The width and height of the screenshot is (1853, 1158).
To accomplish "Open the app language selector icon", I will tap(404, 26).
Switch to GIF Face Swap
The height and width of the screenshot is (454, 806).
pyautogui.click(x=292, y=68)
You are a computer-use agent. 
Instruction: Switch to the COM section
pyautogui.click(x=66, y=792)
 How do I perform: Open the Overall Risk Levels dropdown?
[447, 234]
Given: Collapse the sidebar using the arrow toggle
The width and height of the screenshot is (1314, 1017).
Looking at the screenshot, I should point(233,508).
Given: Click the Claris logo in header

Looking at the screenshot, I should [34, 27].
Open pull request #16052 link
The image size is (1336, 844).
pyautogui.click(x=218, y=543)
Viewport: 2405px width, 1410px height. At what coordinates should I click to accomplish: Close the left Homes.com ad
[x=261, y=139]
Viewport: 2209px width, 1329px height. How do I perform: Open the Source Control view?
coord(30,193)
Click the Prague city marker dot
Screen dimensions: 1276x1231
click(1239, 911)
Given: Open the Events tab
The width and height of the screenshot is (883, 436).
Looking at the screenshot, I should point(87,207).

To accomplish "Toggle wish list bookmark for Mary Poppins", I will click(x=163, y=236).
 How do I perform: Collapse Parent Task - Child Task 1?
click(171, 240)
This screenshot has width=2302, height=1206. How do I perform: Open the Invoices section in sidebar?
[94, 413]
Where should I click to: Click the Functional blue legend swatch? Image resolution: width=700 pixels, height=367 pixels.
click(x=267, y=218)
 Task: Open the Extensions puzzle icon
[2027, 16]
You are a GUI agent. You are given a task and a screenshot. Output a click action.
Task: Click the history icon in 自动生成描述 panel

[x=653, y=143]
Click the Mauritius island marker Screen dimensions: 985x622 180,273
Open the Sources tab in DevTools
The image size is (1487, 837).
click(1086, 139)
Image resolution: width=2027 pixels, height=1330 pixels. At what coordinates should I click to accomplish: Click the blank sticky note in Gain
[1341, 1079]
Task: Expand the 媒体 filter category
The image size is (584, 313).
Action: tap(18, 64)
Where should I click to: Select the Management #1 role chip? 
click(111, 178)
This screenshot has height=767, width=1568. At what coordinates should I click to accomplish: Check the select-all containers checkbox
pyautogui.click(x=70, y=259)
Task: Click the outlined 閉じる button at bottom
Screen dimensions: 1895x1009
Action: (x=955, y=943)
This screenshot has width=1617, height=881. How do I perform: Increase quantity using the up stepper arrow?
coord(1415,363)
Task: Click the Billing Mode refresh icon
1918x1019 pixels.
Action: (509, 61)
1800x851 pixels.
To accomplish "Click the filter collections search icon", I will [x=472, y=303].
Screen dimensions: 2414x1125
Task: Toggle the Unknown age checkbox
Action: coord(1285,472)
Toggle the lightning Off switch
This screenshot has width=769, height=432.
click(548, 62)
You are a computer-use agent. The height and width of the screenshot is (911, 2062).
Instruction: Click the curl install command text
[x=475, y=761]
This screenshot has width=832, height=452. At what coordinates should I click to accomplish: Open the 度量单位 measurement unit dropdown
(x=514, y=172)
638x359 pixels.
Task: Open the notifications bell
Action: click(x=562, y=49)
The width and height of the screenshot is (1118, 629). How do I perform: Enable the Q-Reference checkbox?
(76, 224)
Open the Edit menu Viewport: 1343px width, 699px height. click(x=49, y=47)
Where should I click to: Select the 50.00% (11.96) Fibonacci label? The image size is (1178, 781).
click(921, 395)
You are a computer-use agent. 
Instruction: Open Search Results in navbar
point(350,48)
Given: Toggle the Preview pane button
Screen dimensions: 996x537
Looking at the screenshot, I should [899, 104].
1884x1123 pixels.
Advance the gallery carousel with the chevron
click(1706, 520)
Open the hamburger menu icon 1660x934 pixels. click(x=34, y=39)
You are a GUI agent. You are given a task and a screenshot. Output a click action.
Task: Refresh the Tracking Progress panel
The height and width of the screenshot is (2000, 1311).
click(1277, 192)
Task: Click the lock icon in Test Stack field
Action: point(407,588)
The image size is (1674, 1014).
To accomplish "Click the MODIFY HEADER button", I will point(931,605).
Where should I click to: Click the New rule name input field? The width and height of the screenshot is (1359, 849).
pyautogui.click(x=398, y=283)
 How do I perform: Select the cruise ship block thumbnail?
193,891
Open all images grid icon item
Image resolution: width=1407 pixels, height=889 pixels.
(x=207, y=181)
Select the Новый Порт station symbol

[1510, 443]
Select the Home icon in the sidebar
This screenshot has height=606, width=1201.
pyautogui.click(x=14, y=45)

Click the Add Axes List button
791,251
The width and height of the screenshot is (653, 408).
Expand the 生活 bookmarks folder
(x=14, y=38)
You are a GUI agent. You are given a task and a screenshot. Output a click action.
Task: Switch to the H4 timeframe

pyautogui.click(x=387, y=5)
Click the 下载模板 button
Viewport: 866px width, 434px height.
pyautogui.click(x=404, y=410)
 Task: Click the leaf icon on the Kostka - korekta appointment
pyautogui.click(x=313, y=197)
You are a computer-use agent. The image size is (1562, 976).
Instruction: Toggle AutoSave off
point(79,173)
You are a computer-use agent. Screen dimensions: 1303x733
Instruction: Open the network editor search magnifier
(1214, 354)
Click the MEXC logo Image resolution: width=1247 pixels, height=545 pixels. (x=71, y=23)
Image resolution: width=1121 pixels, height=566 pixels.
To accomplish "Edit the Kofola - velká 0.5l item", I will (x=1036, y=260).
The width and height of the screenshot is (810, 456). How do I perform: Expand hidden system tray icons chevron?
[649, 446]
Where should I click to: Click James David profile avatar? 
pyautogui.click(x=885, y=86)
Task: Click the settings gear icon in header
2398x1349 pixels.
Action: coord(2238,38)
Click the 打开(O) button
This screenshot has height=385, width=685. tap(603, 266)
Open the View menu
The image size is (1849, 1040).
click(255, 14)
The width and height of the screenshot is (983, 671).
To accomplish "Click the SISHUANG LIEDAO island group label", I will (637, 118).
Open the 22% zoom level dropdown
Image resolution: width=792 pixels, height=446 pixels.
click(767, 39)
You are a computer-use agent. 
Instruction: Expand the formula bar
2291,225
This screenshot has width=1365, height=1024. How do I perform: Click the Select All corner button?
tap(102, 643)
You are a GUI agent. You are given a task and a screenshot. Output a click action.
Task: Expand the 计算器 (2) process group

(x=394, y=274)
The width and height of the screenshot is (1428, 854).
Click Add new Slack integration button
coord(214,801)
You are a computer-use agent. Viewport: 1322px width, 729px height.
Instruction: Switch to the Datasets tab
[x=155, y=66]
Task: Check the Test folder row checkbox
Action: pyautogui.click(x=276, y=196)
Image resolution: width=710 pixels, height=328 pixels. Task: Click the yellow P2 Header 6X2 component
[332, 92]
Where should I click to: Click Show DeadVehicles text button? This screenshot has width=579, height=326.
※
* _Assignment_
Produce only the lines from the line containing "The image size is (1674, 1014)." through the line containing "Click the MEXC", inclusive of both, exactly as they stand in the entries above.

* _Task output_
The image size is (1674, 1014).
To accomplish "Click the MODIFY HEADER button", I will point(931,605).
Where should I click to: Click the New rule name input field? The width and height of the screenshot is (1359, 849).
pyautogui.click(x=398, y=283)
 How do I perform: Select the cruise ship block thumbnail?
193,891
Open all images grid icon item
Image resolution: width=1407 pixels, height=889 pixels.
(x=207, y=181)
Select the Новый Порт station symbol

[1510, 443]
Select the Home icon in the sidebar
This screenshot has height=606, width=1201.
pyautogui.click(x=14, y=45)

Click the Add Axes List button
791,251
The width and height of the screenshot is (653, 408).
Expand the 生活 bookmarks folder
(x=14, y=38)
You are a GUI agent. You are given a task and a screenshot. Output a click action.
Task: Switch to the H4 timeframe

pyautogui.click(x=387, y=5)
Click the 下载模板 button
Viewport: 866px width, 434px height.
pyautogui.click(x=404, y=410)
 Task: Click the leaf icon on the Kostka - korekta appointment
pyautogui.click(x=313, y=197)
You are a computer-use agent. The image size is (1562, 976).
Instruction: Toggle AutoSave off
point(79,173)
You are a computer-use agent. Screen dimensions: 1303x733
Instruction: Open the network editor search magnifier
(1214, 354)
Click the MEXC logo Image resolution: width=1247 pixels, height=545 pixels. (x=71, y=23)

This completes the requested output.